Michigan-nursing-home-abuse-elderly-woman-300x200Articles: Michigan

Wayland v. New Light Nursing Home Corporation (2007 WL 2744638 (Mich.App.))

CASE:
Wayland v. New Light Nursing Home Corporation (2007 WL 2744638 (Mich.App.))
PARTIES:
Plaintiff (Appellee) – Wayland, as guardian of Thelma Johnson, an Incapacitated Individual
Defendant (Appellant) – New Light Nursing Home Corporation
COURT:
Court of Appeals of Michigan (2007)
PROCEDURAL HISTORY:

Plaintiff, mother of Thelma Johnson, sued the defendant alleging that they negligently failed to train and supervise its employees and provide for the safety of her mother. After pleadings and several motions had been filed, plaintiff, defendant, and Admiral (defendant’s insurer up until July 2, 2000) entered into a “Release and Indemnity Agreement,” in which plaintiff agreed, in return for a payment of $27,500 by Admiral on behalf of defendant, to release defendant and Admiral from “any and all” claims and causes of action,” which accrued prior to July 2, 2000.

Subsequently, plaintiff entered into an arbitration agreement giving the arbitrators “full powers to make a determination as to any and all claims” of plaintiff against defendant.  The arbitration panel awarded plaintiff $125,000. Pursuant to defendant’s motion, the trial court found that defendant was entitled to set off the $27,500 settlement from the arbitration award. Plaintiff appealed.

SUMMARY OF FACTS:

Plaintiff’s mother resided at defendant nursing home from March 28, 2000, until September 14, 2000. During this period, defendant held two insurance policies. Prior to July 2, 2000, defendant was insured by Admiral Insurance Company. Beginning July 2, 2000, defendant was insured by Legion Insurance Company.

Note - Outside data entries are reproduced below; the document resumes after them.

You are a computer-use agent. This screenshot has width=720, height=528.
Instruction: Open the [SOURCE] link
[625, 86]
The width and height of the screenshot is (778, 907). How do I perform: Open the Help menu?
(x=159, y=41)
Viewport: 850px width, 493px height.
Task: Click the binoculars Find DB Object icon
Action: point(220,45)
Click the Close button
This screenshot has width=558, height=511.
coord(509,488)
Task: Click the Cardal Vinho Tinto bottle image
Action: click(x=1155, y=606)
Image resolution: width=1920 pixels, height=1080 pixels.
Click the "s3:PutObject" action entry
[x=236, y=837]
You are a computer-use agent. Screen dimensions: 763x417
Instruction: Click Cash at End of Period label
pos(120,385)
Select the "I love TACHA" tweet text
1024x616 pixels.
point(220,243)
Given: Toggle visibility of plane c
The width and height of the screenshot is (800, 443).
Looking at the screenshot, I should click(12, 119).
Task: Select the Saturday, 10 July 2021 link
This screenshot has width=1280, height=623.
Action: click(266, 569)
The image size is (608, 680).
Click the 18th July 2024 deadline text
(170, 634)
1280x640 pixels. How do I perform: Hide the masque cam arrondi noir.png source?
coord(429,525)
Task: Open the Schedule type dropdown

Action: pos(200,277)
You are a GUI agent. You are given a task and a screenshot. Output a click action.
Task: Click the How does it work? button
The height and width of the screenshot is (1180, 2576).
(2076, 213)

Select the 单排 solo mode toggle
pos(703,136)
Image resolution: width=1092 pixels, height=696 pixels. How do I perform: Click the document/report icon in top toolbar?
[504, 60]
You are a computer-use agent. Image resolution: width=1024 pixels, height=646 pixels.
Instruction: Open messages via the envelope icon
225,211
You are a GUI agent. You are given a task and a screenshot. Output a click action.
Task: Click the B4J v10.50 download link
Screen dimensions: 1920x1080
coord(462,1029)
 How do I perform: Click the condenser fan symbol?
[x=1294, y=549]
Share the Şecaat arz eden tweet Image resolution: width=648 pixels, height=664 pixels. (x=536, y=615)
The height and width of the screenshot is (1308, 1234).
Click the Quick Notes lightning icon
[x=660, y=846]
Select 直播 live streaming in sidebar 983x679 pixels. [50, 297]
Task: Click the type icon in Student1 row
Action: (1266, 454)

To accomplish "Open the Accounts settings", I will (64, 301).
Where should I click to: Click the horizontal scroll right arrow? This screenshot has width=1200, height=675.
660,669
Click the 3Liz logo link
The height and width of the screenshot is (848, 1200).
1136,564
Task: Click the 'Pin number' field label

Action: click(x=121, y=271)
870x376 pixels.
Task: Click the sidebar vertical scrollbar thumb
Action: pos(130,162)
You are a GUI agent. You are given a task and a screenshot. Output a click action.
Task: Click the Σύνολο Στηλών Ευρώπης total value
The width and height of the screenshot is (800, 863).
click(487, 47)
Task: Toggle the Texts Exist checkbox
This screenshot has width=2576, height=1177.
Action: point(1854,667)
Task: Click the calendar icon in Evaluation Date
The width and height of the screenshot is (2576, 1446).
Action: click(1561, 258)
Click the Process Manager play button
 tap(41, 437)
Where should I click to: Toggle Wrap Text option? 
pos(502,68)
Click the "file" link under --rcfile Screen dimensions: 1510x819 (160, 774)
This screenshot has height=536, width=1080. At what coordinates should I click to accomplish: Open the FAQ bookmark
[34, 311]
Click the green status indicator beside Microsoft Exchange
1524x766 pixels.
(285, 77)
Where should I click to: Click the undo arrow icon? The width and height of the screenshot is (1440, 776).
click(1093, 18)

On September 5, 2000, plaintiff was informed that another resident had struck her mother. On September 6, 2000, plaintiff discovered that her mother had fallen.  Plaintiff sued defendant for negligence.

OUTCOME AT TRIAL:

Trial court ruled that since the awards stemmed from the same injury, the amount awarded by the arbitration panel could be set off in the amount of the previous settlement.

ISSUES ON APPEAL:

Should the trial court have set off the amount of the settlement agreement from the arbitration award because it would constitute double recovery?

SUPREME COURT HOLDINGS:
No
RELEVANT APPLICATION OF LAW:
“Where a recovery is obtained for any injury identical with another in nature, time, and place, that recovery must be deducted from the plaintiff’s other award.”

  • Grace v. Grace, 253 Mich.App 357, 369

The court found that the above rule was not applicable because the settlement agreement did not purport to compensate plaintiff for the injury her mother allegedly suffered in September 2000, but rather was to release Admiral from any claims against the policy prior to July 2, 2000. Therefore, the settlement and arbitration awards did not constitute double recovery.